Zu erledigende Aufgabe — Wie oft wurde der Ausnahmezustand laut dem Text zum Ausnahmezustand seit den Pariser Anschlägen vom 13. November 2015 verlängert?

Lesetext —

Der Ausnahmezustand geht auf Gesetze zurück, die zur Zeit des Kolonialkriegs gegen Algerien erlassen wurden. Demnach können Behörden im Ausnahmezustand Versammlungen verbieten, die die „öffentliche Ordnung“ stören.
Finden während des Notstandserlasses Demonstrationen statt, sind Sicherheitskräfte "teilweise mit unangemessener Härte gegen einzelne Demonstranten vorgegangen", (Amnesty-Bericht A right, not a threat.)
"Schlagstöcke, Gummigeschosse und Tränengas sind gegen friedfertige Demonstranten eingesetzt worden, die die öffentliche Ordnung nicht zu gefährden schienen", so in dem Bericht. Seit den Pariser Anschlägen sind 155 Erlasse gegen öffentliche Versammlungen verfügt worden. 574 Menschen wurde 2016 die Teilnahme an Demonstrationen gegen eine geplante Arbeitsmarktreform („Gesetz El Khomri“) verboten.
Inzwischen wurde der Ausnahmezustand nach den Pariser Anschlägen vom 13. November 2015 fünfmal verlängert. Macron hat eine weitere Verlängerung bis zum 1. November verfügt. Diese Verfügung stattet die Sicherheitsbehörden mit Sonderbefugnissen aus: Neben Versammlungsverboten ermöglicht sie unter anderem Ausgangssperren, Wohnungsdurchsuchungen ohne richterlichen Beschluss und Hausarrest für Menschen, die eine Gefahr für die Sicherheit und die öffentliche Ordnung sein können.

Extrahierte Daten —
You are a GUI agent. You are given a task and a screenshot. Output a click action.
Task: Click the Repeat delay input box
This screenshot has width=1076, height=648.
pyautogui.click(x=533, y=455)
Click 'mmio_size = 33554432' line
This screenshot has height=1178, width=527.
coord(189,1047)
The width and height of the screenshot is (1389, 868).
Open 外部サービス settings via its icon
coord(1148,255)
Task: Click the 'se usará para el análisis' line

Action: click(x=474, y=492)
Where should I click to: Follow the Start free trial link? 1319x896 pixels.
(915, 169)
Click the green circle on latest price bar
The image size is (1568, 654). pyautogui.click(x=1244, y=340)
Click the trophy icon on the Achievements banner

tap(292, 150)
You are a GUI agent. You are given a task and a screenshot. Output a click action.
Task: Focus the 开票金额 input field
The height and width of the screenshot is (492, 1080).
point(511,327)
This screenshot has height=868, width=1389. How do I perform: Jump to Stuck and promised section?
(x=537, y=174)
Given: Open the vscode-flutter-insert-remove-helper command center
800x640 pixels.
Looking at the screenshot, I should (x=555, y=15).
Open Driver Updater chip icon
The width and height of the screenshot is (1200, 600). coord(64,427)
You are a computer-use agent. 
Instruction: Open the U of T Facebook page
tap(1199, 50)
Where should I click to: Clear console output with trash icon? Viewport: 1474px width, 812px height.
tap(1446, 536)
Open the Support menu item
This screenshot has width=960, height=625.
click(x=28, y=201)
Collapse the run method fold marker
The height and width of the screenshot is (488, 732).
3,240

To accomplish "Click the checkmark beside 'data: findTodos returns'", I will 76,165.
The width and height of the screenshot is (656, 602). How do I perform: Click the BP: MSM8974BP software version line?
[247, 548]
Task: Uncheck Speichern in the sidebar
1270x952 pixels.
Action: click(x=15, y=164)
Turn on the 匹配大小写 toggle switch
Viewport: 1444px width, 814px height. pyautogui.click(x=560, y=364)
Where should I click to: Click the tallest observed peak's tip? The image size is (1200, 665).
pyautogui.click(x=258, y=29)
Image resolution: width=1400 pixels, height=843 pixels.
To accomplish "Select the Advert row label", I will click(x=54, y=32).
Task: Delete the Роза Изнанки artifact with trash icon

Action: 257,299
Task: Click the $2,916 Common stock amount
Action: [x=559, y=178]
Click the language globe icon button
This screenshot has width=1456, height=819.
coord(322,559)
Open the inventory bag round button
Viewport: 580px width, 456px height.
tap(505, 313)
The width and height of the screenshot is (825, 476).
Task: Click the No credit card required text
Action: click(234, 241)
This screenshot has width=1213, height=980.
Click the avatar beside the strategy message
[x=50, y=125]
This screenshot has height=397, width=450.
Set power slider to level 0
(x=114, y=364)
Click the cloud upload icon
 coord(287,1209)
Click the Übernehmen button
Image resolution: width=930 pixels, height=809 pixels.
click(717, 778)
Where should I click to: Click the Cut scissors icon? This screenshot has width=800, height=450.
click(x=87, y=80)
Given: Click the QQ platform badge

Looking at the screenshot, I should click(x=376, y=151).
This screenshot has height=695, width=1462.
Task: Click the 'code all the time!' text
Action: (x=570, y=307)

Ergebnis — Fünfmal.